La CNA sezione provinciale di Ravenna in collaborazione con il Comune di Cervia ha promosso la mostra curata da Claudio Spadoni che, dal 19 luglio al 18 agosto, espone presso i Magazzini del Sale Torre oltre 60 opere degli artisti Eron, Giovanni Fabbri, Chiara Lecca, Gian Ruggero Manzoni e Luca Piovaccari. A questi si aggiunge un omaggio agli artisti della generazione precedente Mattia Moreni, Germano Sartelli e Demos Ronchi. Una collaborazione, quella tra CNA e amministrazione, che si ripete negli anni anche attraverso l’organizzazione di mostre estive con artisti di grande levatura, con l’intento di una sempre maggior promozione culturale e turistica del territorio. A sostenere l’iniziativa anche numerose imprese: Gruppo Hera Spa, Assicoop Romagna Futura-Unipolsai, Sedar Cna Servizi, Arco Costruzioni Generali, Ciicai, Gruppo Consar Ravenna, Elfi S.P.A., F.lli Gasperoni Arredamenti, Leonardo Design, Dedalo, Grafiche Morandi. “Il poeta latino Orazio parlava di un’amabilis insania, vale a dire di un trasalimento o un furore creativo proprio degli artisti, dei poeti. (...) Ci si potrebbe chiedere, dunque, se per gli artisti convocati per questa mostra − scelti volutamente di uno stesso territorio anche se magari attivi ben oltre i confini geografici d'appartenenza − possa ancora valere la definizione oraziana, o piuttosto in che termini la loro condizione di 'visionari e apocalittici' possa esprimersi in una riconoscibile specificità di caratteri. In questo caso sono cinque i nomi dei prescelti in un panorama di possibilità espressive molto dilatato, com'è quello di un globalismo ormai senza frontiere: da pittura e scultura, a fotografia e installazioni. Eron, Giovanni Fabbri, Chiara Lecca, Gian Ruggero Manzoni, Luca Piovaccari, si muovono comunque in zone ardue, quasi al limite dei rispettivi linguaggi, come a volerli in ogni caso forzare rimarcando così il carattere della propria condizione, della propria 'insania'. Una follia creativa, la loro, che se anche si manifesta adombrata in una condizione 'ordinaria', resta tuttavia fortemente individua” afferma il curatore.

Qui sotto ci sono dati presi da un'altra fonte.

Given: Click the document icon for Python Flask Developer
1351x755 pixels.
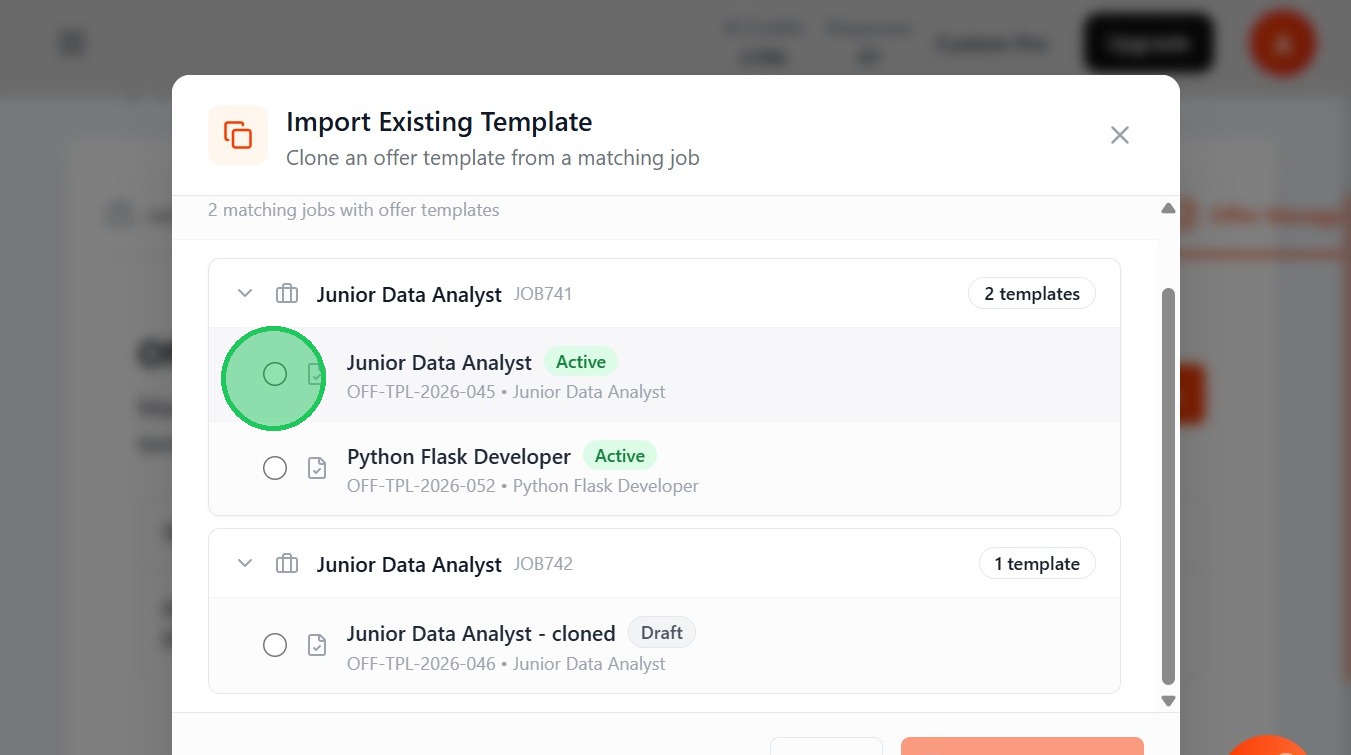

Matera. Restaurata la statua di Santa Lucia della Chiesa Rupestre di S. Lucia alle Malve grazie al progetto “Opera tua” di Coop Alleanza 3.0.
Altro restauro realizzato grazie alla edizione 2018 di “Opera tua”, il programma promosso da CoopAlleanza 3.0 in collaborazione con Fondaco Italia e l’Associazione Beni Italiani Patrimonio Mondiale Unesco, da quest’anno con il patrocinio del Touring Club Italia. A seguito della votazione online da parte dei soci, l’opera selezionata per il restauro per la tappa della Basilicata è stata la statua di Santa Lucia della Chiesa Rupestre di S. Lucia alle Malve, costruita nel IX secolo per ospitare il primo insediamento monastico femminile dell'Ordine benedettino, presente in città fino al secolo scorso. Lo scorso 19 luglio, in occasione di un evento dedicato, l’opera è stata restituita alla cittadinanza dopo i lavori di restauro e collocata momentaneamente all’interno del Museo Diocesano, in attesa che vengano ultimati i lavori di restauro della sede originaria. Il restauro, durato 6 mesi e realizzato dalla restauratrice Sofia Vakali con la supervisione della storica dell’arte Barbara Improta della Soprintendenza Archeologia Belle Arti e Paesaggio della Basilicata, ha previsto interventi di pulitura, rimozione delle ridipinture, esame della condizione reale del supporto lapideo, consolidamento, stuccatura delle lacune e ritocchi pittorici con acquarelli e colori a vernice e la verniciatura a pennello e a nebulizzazione.